The Torah’s message is clear. Holiness is not defined by an object itself, but by how it is used. Jewish teaching explains that while some things are clearly forbidden, most of life is simply permitted—neither sacred nor profane by nature. Its meaning depends on what we bring to it.

Chassidic thought develops this idea further. The physical world is not meant to be escaped, but elevated. Everyday actions—eating, working, speaking—become significant when guided by care and responsibility. The copper mirrors embody that vision: familiar objects transformed into sacred vessels through intention.
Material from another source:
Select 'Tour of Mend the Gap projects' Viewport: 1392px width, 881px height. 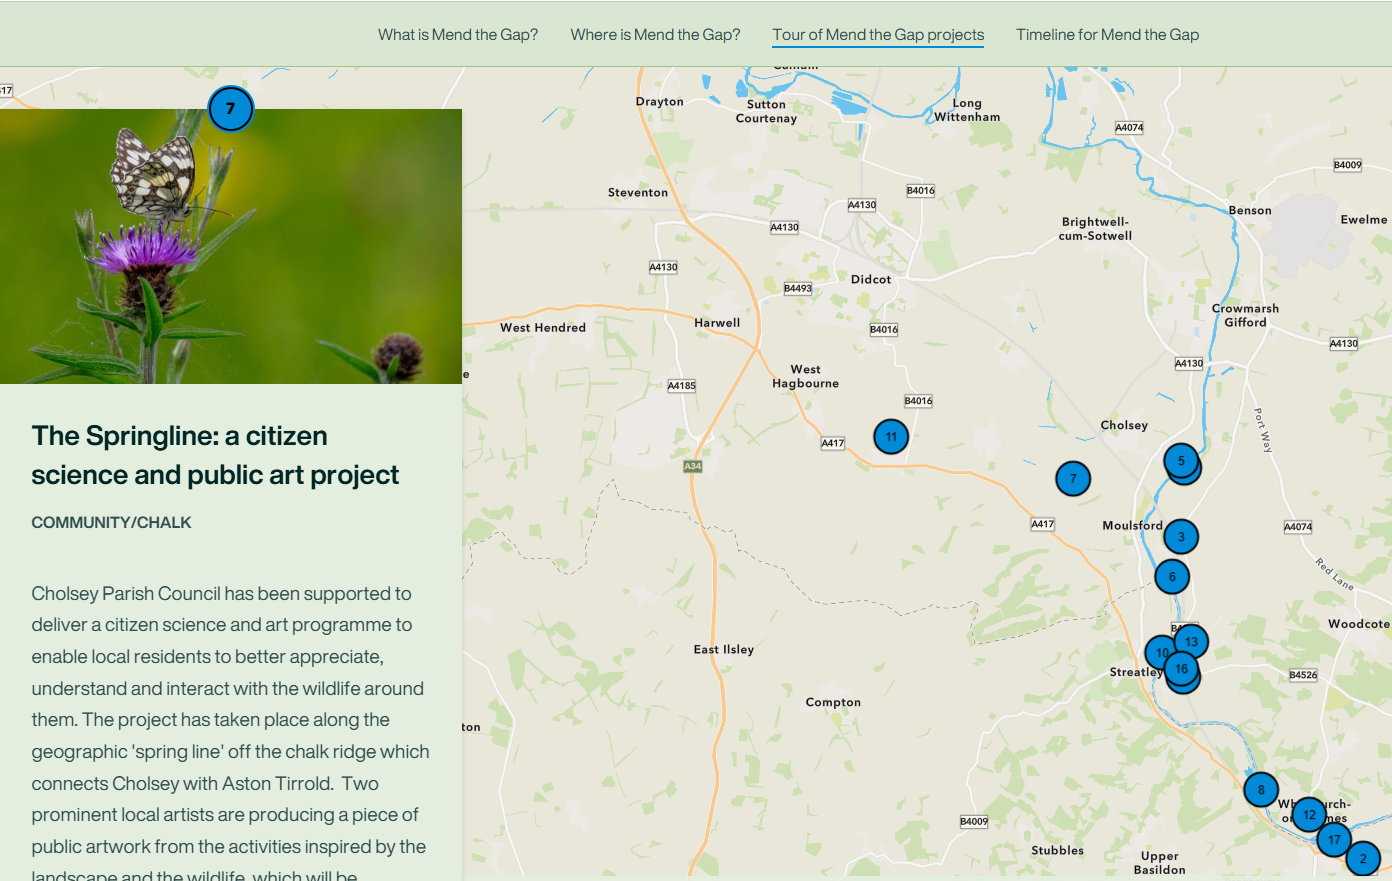[x=877, y=34]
Maybe you have something like that in your own home. A favorite mug. A family recipe. A routine chore. None of it looks spiritual. Yet the same object can feel empty one day and deeply meaningful the next, depending on how it’s used.

A smartphone is a good example. It can distract and drain—or it can connect a lonely friend, share encouragement, or help someone learn. The device doesn’t change. The intention does.

This week’s Torah reading gently challenges the idea that holiness lives somewhere else. It suggests that meaning often hides in plain sight, waiting to be revealed through how we handle the ordinary.

This week, try slowing down for just one everyday moment—a meal, a phone call, a routine task. Bring a little more care or gratitude into it. You may discover that the sacred has been there all along, quietly waiting at your own kitchen table.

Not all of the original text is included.